Nach der Wiederaufnahme der Bauarbeiten ging es schnell: Am 6. Dezember 1926 waren erste Probefahrten möglich, am 18. Dezember 1926 konnten die Strecke von Welper zum Gemeindehaus Stiepel mit einem Abzweig zur Zeche Carl-Friedrich und einem Abzweig nach „Frische“ in Betrieb genommen werden. Das Netz der Hattinger Kreisbahnen wuchs damit um 7,54 Kilometer.
Zwischen Welper und Stiepel wies die eingleisige Strecke anfangs nur einen Kreuzungspunkt auf: die Ausweiche „Brockhausen“ in Höhe der Gaststätte „Stiepeler Hof“ in Hofstiepel. Auf dem Teilstück zwischen dem Gemeindehaus und der Endstelle „Frische“ lag die Ausweiche „Am Sehrbruch“, zwischen dem Gemeindehaus und der Zeche Carl-Friedrich befand sich in der heutigen Kemnader Straße die Ausweiche „Brüderstraße“ (etwa in Höhe der Einmündung der heutigen Straße „Im Haarmannsbusch“).
Über ein Gleisdreieck war die von Welper kommende Strecke am Gemeindehaus in Stiepel mit den Streckenästen nach Weitmar und Stiepel „Frische“ verbunden. Der Abzweig aus Richtung Welper nach „Frische“ wurde gleichwohl nur für Betriebsfahrten sowie von aus- und einfahrenden Wagen genutzt. An der Endstelle „Frische“ soll sich ursprünglich eine Weiche sowie Abstellgleis befunden haben. Nach dem Zweiten Weltkrieg gab es hier nur noch eine eingleisige Stumpfendstelle.
AB BOCHUM HAUPTBAHNHOF
Der Bezugspunkt für die Linienbezeichnungen war die Endstelle am Bochumer Hauptbahnhof: Als Linie II fuhren die Wagen der Hattinger Kreisbahnen von dort über Wiemelhausen, Weitmar, Stiepel und Welper zur Endstelle „Roonstraße“ in Hattingen. Dort hatte man zuvor eine Ausweiche angelegt, um eine Behinderung der von Hattingen und Blankenstein fahrenden Linie I durch die wendenden Wagen der Linie II zu vermeiden. Unter der Bezeichnung III fuhren die Wagen der Hattinger Kreisbahnen vom Bochumer Hauptbahnhof zur Endstelle „Frische“ in Stiepel.

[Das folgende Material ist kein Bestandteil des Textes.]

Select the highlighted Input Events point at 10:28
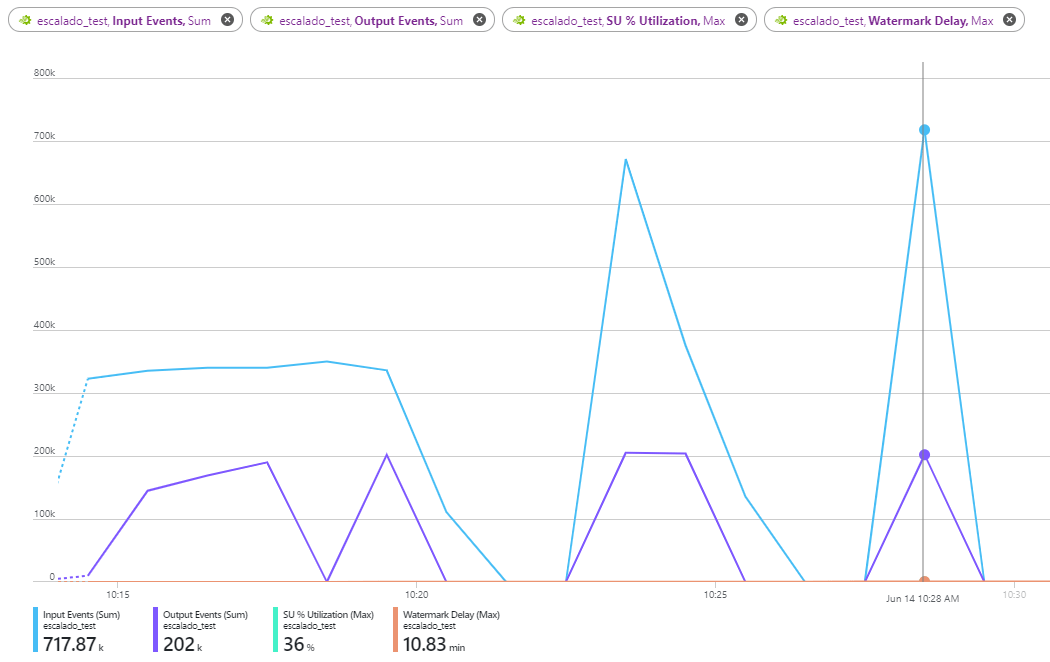The height and width of the screenshot is (662, 1050). point(924,129)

Leider wurde in den 1920er-Jahren selten fotografiert. So ist das vom Biergarten des Gasthauses „An der Kost“ aus aufgenommene Beitragsbild das bislang einzige Bilddokument, das einen Triebwagen der Hattinger Kreisbahnen in der ersten Betriebsphase auf der Kosterbrücke zeigt (Stadt Bochum, Presseamt).
ZUR SCHÖNEN AUSSICHT
„Frische“, eine Gaststätte auf der Anhöhe zwischen Bochum und dem Ruhrtal, war zu Beginn des 20. Jahrhunderts das soziale und gesellschaftliche Zentrum in Stiepel. Die 1857 von Friedrich Frische gegründete „Restauration zur schönen Aussicht“, kurz „Frische“, diente den Bochumer und Hattinger Bürgern als Ausflugslokal. Zugleich war die Gaststätte das Stammlokal zahlreicher Vereine. Darüber hinaus beherbergte sie eine Postagentur.
1935 gab die Familie Frische das Lokal auf. Bis zur endgültigen Schließung der Gaststätte wechselten mehrfach die Besitzer des Anwesens und die Gastronomen. Um 1970 wurde das Gebäude zum Wohnhaus umgebaut. 1976/77 folgte der Abbruch.
Im Rückblick war das Geschäftsjahr 1926/27 eines der besten Jahre der Hattinger Kreisbahnen. Das Unternehmen beschäftigte 61 Mitarbeitende. Die Zahl der beförderten Personen wird im Geschäftsbericht mit 1,47 Millionen angegeben.
Die Bochum-Gelsenkirchener Straßenbahnen AG übernahm über die gesamte Betriebsdauer der Straßenbahnstrecke nach Stiepel für die Endstelle die Bezeichnung „Frische“. Als Bushaltestelle blieb die Bezeichnung bis 1978 erhalten. Seither heißt die traditionsreiche Haltestelle „Haarholzer Straße“.